The foundation is the brainchild of Hassan Tatanki, a moneyed and well-connected Libyan businessman, who also has a string of media and charitable organisations to his name. Tatanki is known to be strongly opposed to the role of Islamism in the country, and has been outspoken against “terrorist groups” destabilising Libya.
“Whoever commits an offence should be punished, or at least questioned, and if we cannot present our cases through the Libyan courts, then they will be punished internationally,“ Tatanki said.
Tatanki has managed to enlist the services of Luis Moreno Ocampo, a Former Chief Prosecutor of the International Criminal Court, but despite the high profile launch at a Nile-side Cairo hotel, those involved in the project claim to have their aim on the local level in Libya.
“I like to work with local people. I will not intervene at the International Criminal Court, it’s not my job. But I see that local tribal leaders can be very important as part of the solution. But they need some advice on how to deal with the United Nations Security Council, the Tripoli government, and how to challenge crimes,” Ocampo said.
Both Ocampo and Tatanki see that the key to the future peace of Libya is in uniting the tribes of Libya, and that requires redressing crimes. “Justice will help bring peace. Without justice you will see retaliation. Libya is a tribal society, if a tribe is affected and does not receive justice then they will resort to retaliation and there will be an escalation. So we are discussing with tribal leaders how to enact justice and enact peace,” Ocampo continued. “There are two different problems in Libya, one is conflict between tribes and another is Daash, if we can solve the problems between tribes then we can work together against Islamic State.”
Though the legal foundation is in its infancy, the founders aspire to open branches across Libya that collect information about crimes and criminals that could lead to national or international prosecution.
“The Security Council has not dealt with the terrorism in Libya and not fought them as has happened in Iraq and Syria,” said Hajj Hesham Al-Khatabeya, an elder of the Abadad in Eastern Libya with around 400,000 people. He told Daily News Egypt that there are double standards among the international community, and Libya has been given an unfair deal. “They [the international community] ignore the legitimacy of the government in Libya but go to the rescue of legitimacy in Yemen.”
But justice also requires force for Al-Khatabeaya, and he feels that the Libyan army of the internationally-recognised government has been abandoned by the international embargo on supplying arms to Libya. “We call upon the international community to lift the arms ban on the Libyan army… the army is trying to reactivate after the appointment of the general commander of the armed forces.”

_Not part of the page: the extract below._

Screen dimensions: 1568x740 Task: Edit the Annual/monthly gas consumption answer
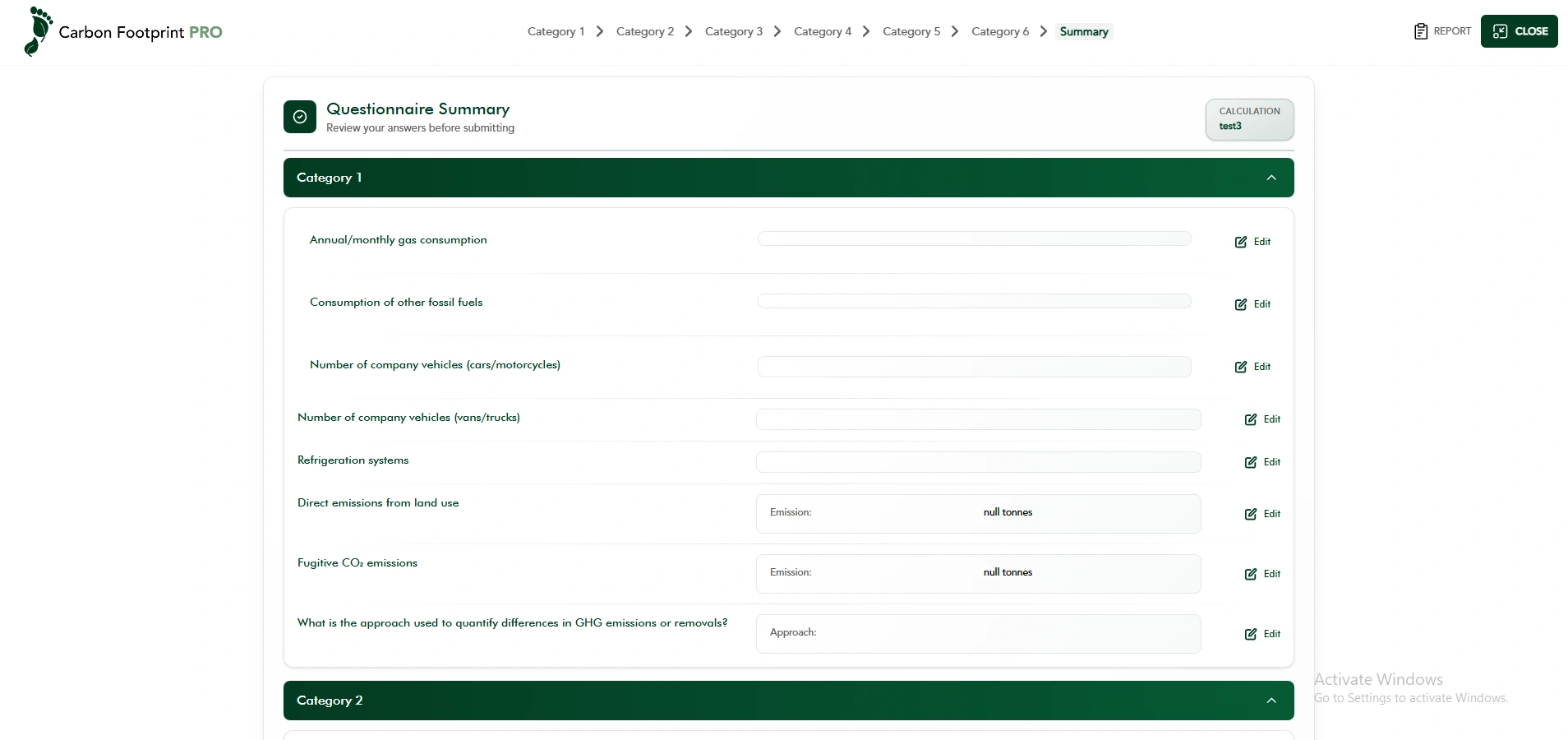1252,242
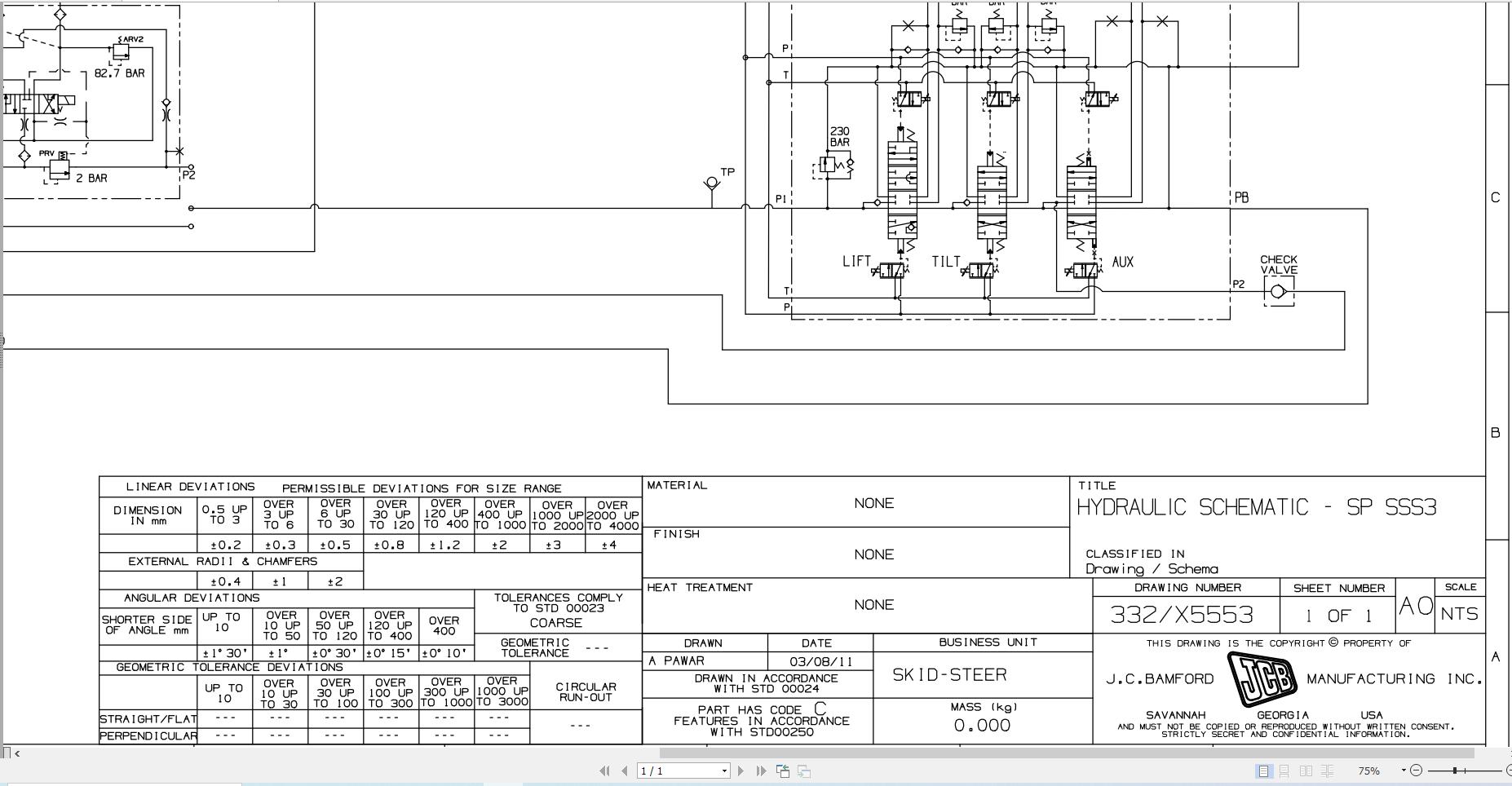Open the zoom percentage dropdown
This screenshot has height=786, width=1512.
[x=1404, y=771]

“Those militias now are trading in human beings and traffic them to Europe,” Al-Khatabeya added. Unchecked, the flourishing of the militias in the wake of lawlessness following the revolution, he continued, has also led to the criminal trade in humans making headlines with migrant boat deaths across the Mediterranean.
Al-Khatabeya also appeared to hope for a restoration of earlier times in the history of the Arab nation: “This foundation will be headquartered in the Cairo of Gamal Abdel Nassar and Abdel Fattah Al-Sisi… staffed with those with judicial competency and legal knowledge.”
A common message from the organisers of Justice First was that all Islamist groups were terrorists, and that the difference between them is in name only.
For Tatanki, he feels that “we use many different names, Daash, Al-Qaeda, Brotherhood, but essentially they are all the same with one aim. They desire to rule by force, imposing rule upon people, under the auspices of an untrue Islamic rule.”
“What’s the difference if they are called Daash or Tom or whatever? We did not work to topple a dictatorship of 42 years to have it replaced by a collective dictatorship, instead of one dictator,” Tatanki said. “When you chop someone’s head off, you don’t ask what ethnic tribe they come from. It’s just chopping people’s heads off.”